SENZA DETERMINARE un’ambientazione precisa lo sguardo si allarga e gioca con citazioni da Brodaway al cabaret tedesco, da Fassbinder a Marlene Dietrich, dal carnevale di Mainz a Sunset Boulevard. È il teatro di Mainz, vivace centro culturale noto per la qualità della sua compagnia di Tanz Theater, a ospitare il debutto nella regia lirica di uno dei migliori costumisti di oggi: Falaschi, romano, già premio Abbiati per i costumi del rossiniano Ciro in Babilonia a Pesaro, più volte impegnato nelle inaugurazioni scaligere, a Mainz ha lavorato spesso come costumista in progetti di rilievo, da Armide di C.W. Gluck a Perelà di Pascal Dusapin per la regia di Lydia Steyer.

Il 12 settembre ha portato sulla scena Adriana Lecouvreur sempre curando l’intero allestimento, mentre il disegno delle luci è di Ulrich Schneider e l’essenziale contributo al make up di Guido Paefgen. Le vicende di Adriana, l’amore per Maurizio, l’adorazione vana dell’amico Minchonnet e la fatale contesa per gelosia con la principessa di Bouillon vengono spostate dal Settecento ricreato in pastiche da Cilea agli anni ‘30 spogliati però da ogni nostalgia di italico strapaese, con l’effetto di integrare maggiormente l’opera in una prospettiva di gusto europeo. Le luci e i lustrini, i costumi eccessivi del ballo del terzo atto trasformato in una grottesca sfilata carnevalesca, restituiscono un mondo effimero dietro il quale si nascondono sacrificio e solitudine, abusi, desideri, invidie, miserie, speranze deluse.

SU TUTTO ALEGGIA la consapevolezza di Adriana, che assiste al tramonto della sua stella, il cui dissolversi sembra ferirla in prospettiva più dell’amore contrastato per Maurizio. Esaltante nell’incarnazione del ruolo il soprano Nadja Stephanoff, che tratteggia una diva dal carattere ora volitivo ora fragilissimo, una diva al tramonto che non rinuncia per un istante alle sue prerogative. Il canto sensibile mette al servizio dell’espressività e della parola perfino le occasionali imperfezioni vocali, senza mancare alcuno degli appuntamenti cruciali della sua parte. Il tenore Vincenzo Costanzo è un Maurizio sfacciato e italianissimo, tenore fino al midollo, che del suo personaggio coglie il narcisismo e il cinismo di un uomo abituato a usare le donne per il suo successo.
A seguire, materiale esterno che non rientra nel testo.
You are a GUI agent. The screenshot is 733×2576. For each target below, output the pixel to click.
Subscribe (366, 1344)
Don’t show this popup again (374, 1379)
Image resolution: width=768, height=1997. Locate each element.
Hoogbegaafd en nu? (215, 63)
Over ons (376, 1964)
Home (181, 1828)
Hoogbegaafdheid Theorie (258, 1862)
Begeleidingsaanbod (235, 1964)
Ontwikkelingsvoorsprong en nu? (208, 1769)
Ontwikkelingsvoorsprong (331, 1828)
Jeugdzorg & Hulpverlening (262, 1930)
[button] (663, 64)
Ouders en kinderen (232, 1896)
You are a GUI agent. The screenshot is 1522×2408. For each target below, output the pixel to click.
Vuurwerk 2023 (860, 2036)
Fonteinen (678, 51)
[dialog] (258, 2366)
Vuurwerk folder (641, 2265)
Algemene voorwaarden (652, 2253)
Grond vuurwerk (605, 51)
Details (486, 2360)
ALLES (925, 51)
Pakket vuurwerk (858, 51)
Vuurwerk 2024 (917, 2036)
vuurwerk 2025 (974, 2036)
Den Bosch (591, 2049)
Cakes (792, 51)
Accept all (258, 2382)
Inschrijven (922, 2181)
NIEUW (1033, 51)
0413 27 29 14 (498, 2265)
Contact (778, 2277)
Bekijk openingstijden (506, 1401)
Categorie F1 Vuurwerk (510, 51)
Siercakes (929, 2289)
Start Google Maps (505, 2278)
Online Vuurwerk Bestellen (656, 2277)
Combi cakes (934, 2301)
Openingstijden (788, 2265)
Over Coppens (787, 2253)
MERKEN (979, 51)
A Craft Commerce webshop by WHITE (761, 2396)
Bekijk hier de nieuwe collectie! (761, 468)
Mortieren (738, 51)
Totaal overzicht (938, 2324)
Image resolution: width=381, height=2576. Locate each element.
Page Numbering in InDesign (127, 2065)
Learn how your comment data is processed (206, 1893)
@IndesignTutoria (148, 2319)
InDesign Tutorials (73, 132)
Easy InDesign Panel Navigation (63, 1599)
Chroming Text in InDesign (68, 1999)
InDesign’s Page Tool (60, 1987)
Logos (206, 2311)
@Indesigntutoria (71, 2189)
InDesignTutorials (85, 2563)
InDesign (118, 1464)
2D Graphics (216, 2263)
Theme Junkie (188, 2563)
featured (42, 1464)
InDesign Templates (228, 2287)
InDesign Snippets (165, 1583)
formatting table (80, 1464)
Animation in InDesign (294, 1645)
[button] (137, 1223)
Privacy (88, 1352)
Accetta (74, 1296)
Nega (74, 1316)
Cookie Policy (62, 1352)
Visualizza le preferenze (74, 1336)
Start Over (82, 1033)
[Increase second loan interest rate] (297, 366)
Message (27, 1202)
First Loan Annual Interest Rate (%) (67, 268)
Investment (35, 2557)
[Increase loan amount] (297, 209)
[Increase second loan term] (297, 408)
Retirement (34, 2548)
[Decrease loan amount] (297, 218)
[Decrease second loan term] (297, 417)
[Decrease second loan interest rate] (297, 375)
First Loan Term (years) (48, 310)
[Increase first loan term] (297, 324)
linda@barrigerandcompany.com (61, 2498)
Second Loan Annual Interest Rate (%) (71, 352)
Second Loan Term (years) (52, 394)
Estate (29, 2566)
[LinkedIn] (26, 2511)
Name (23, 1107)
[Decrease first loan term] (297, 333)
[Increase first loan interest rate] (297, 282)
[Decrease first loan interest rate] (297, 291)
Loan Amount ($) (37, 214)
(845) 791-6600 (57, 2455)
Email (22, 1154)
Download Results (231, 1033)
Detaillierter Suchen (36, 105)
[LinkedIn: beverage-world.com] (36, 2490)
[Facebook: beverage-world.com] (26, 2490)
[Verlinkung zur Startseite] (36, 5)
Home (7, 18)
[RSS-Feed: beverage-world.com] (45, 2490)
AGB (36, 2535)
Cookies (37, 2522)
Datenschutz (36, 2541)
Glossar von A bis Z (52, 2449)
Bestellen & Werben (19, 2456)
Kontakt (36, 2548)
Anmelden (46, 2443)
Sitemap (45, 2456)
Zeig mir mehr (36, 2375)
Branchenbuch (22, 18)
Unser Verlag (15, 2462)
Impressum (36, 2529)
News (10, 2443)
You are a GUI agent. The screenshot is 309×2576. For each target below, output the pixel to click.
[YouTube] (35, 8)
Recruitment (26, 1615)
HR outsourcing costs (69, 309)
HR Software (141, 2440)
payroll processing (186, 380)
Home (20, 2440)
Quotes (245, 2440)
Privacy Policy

Pronta al confronto senza esclusione di colpi la principessa agguerrita di Sanja Anastasia, mentre il Minchonnet di Michael Dahmen e il principe sessuomane di Stephan Bootz sembrano appartenere per impostazione vocale e caratterizzazione più al mondo della ribalta che alla vita reale di Adriana. Sul podio Daniel Montané governava la narrazione con gesto sicuro, cercando di privilegiare sfumature e leggerezza, esaltando nelle scene di Adriana ma evitando sempre eccessivi empiti veristici.